Are Guitars Today’s Blood Diamonds?

Watching an amazing guitarist deliver a mind-blowing solo might not immediately conjure images of devastated rainforests, endangered species and exploited workers. But guitars made with illegally harvested woods are exacting environmental, economic and human tolls that strike sour notes indeed.

As the summer tour and festival season ramps up, concertgoers may encounter requests to pledge support for a campaign to halt illegal logging of endangered woods and promote sustainable alternatives. Several high-profile artists have joined with REVERB and the Environmental Investigation Agency, the nonprofit organizations behind the No More Blood Wood campaign, to raise awareness about the relationship between wooden instruments and demand-driven logging practices now decimating ancient rainforests.

Maroon 5, Dave Matthews Band, Linkin Park, Sara Bareilles, Michael Franti, Jack Johnson, KT Tunstall, Jason Mraz, Guster, Bonnie Raitt and Bob Weir are among many performers using their voices and influence to encourage fans, legislators and instrument-makers to support the U.S. Lacey Act, which prohibits import of and trade in illegally sourced timber and wood products. They’ve also pledged to verify wood sources before purchasing new instruments. Artists from Mick Jagger, Willie Nelson, Sting and Lenny Kravitz to Lana Del Rey, Lilly Allen and Brandi Carlile have also signed the pledge.

Several musicians have not only signed, but participated in letter-writing campaigns to instrument manufacturers, an educational video (Getting in Tune: Musicians for Legal and Sustainable Wood) or other activities. DMB’s Stefan Lessard and Guster’s Adam Gardner, who cofounded REVERB with his environmentalist wife, Lauren Sullivan, have published newspaper op-ed pieces. Gardner also testified before Congress in protest of 2012 efforts to weaken the Lacey Act.

REVERB began educating concertgoers about the issue with 2013’s Last Summer on Earth tour featuring Barenaked Ladies, Ben Folds Five and Guster; since then, millions of fans have been invited to sign postcards asking their Congressional representatives to support continued enforcement against the illegal timber and wood products trade.

In late 2015, Gardner and Sullivan traveled with Maroon 5’s James Valentine and Jesse Carmichael and members of the Environmental Investigation Agency, a nonprofit advocacy group, to the Guatemalan rainforest to document the effects of illegal logging and success of sustainable alternatives.

Their 20-minute film, Instruments of Change: Lessons from the Rainforest, premiered May 17 at the Grammy Museum in Los Angeles, followed by a Facebook-livestreamed Q&A. The film also premiered in Guatemala City before of policy makers and civil society.

Of course, the message needs to reach even more ears in order to halt the devastating effects of illegal logging on delicate ecosystems, wildlife and biodiversity, as well as local populations who depend on forest resources. Irreversible species loss and human lives sacrificed to corrupt and unethical business practices are just some of the consequences of illegal timber harvests.

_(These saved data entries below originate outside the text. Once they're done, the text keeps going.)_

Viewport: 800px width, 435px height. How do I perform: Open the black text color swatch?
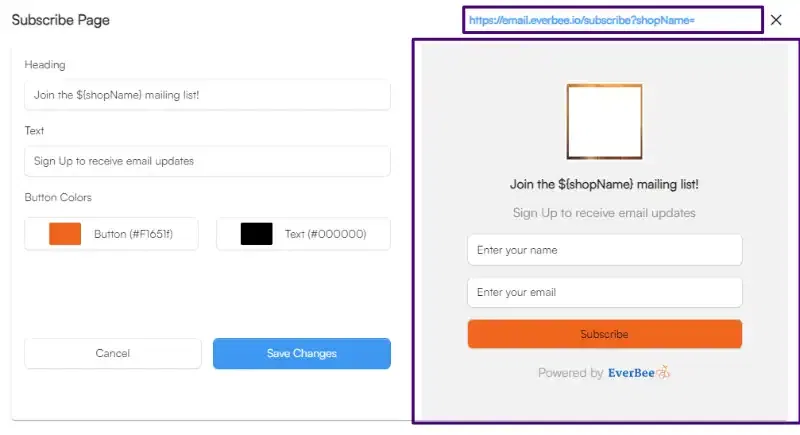pos(257,234)
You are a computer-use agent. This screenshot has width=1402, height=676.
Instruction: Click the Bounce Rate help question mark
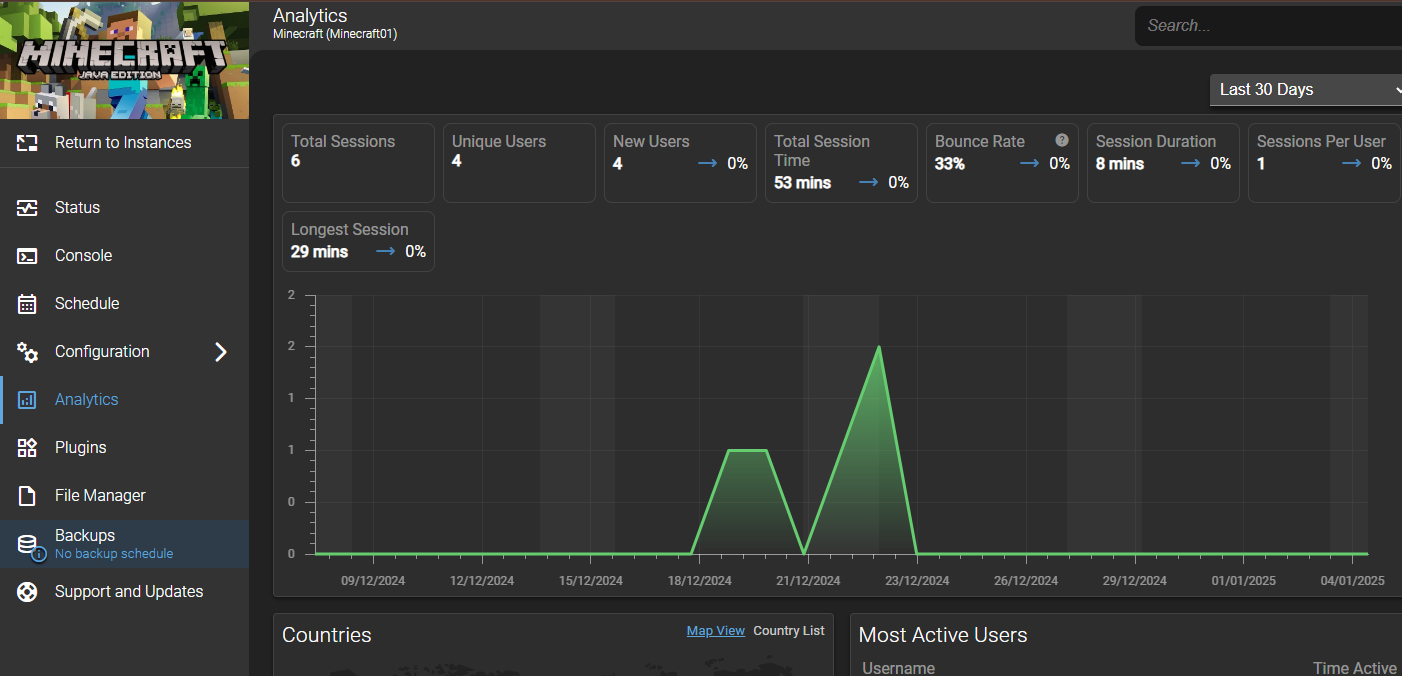point(1062,141)
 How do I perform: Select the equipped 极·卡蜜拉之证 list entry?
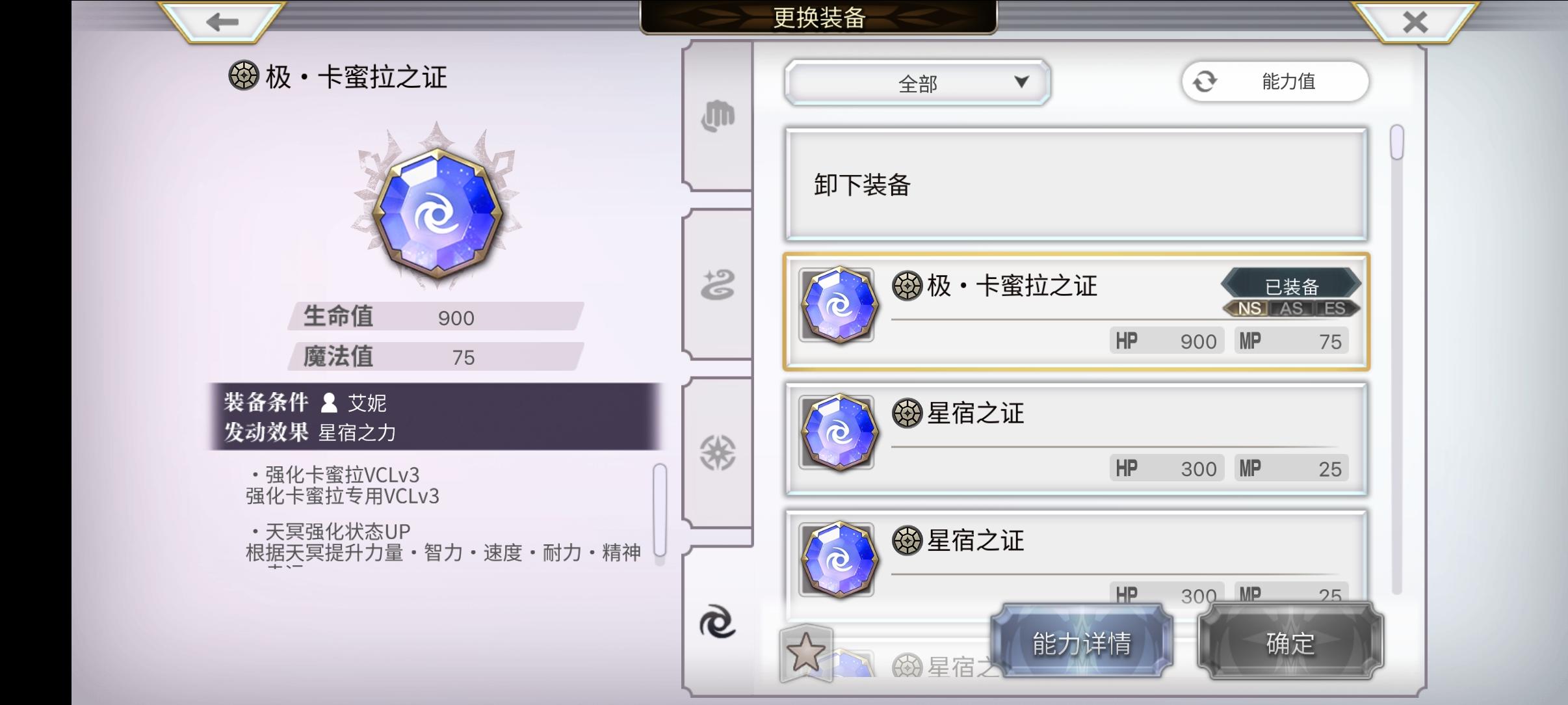pyautogui.click(x=1076, y=312)
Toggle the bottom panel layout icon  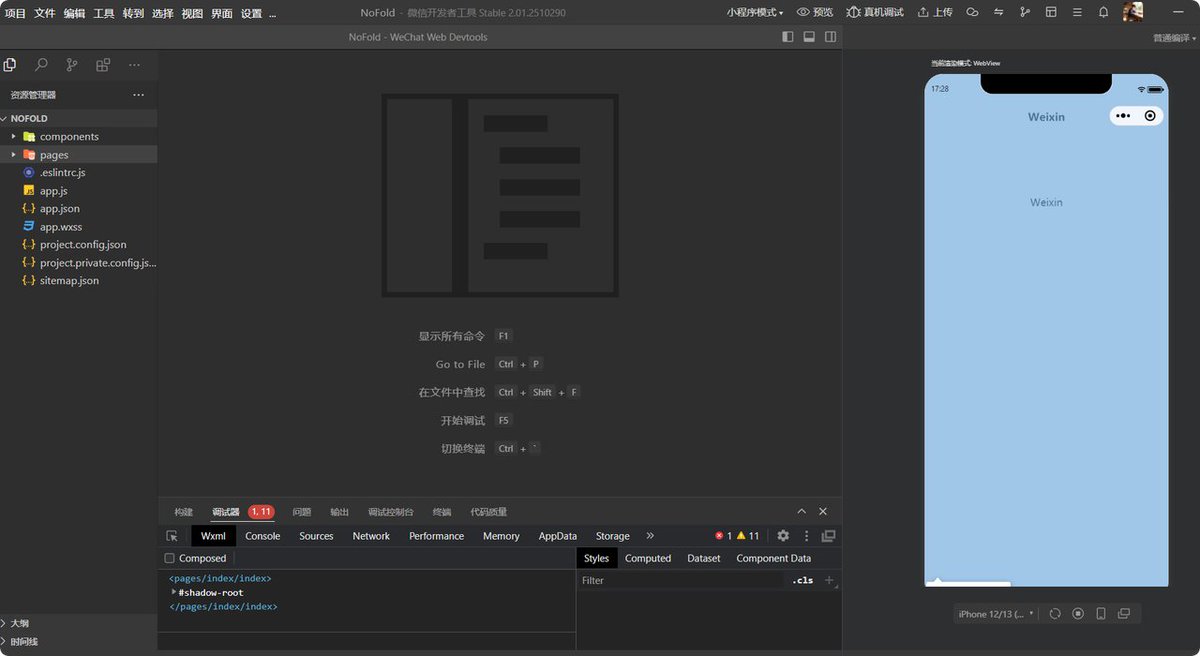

According to climate scientists, deforestation and illegal logging result in more greenhouse gas emissions than all the world’s air, road, rail and shipping traffic combined.

“This issue is very similar to blood diamonds,” says Gardner. “It’s about knowing that what you buy has deep impacts far afield from the store you bought it from.”

“It’s the demand for these woods that drives this whole industry,” says Valentine. “I don’t think consumers are aware of the problem, and change could happen if consumers start to ask where their wood is coming from for any wood product, not just instruments.”

The new “Valentine” signature guitar by Ernie Ball Music Man, featuring sustainably harvested wood, won Best in Show at the winter National Association of Music Merchants show, as well as Guitar World magazine’s Platinum Award. It became available for pre-order on June 1.

REVERB and EIA have worked together since 2012 to encourage musicians, fans, instrument manufacturers and lawmakers to support legal and sustainably sourced timber and call for action against those who trade in stolen timber.

During that post-screening Q&A at the Grammy Museum, Gardner was asked why the group felt the need to trek into the heart of the Central American rainforest.

“We thought, ‘How do we more deeply engage artists and the public in this?” he explained. “‘Well, let’s have fans see and learn along with these high profile artists’ eyes.'”

After visiting the Guatemalan rainforest and local communities, the musicians are even more eager to spread the word to their peers and the public in general to ask before they buy in order to create consumer demand for legal and sustainably harvested wood products.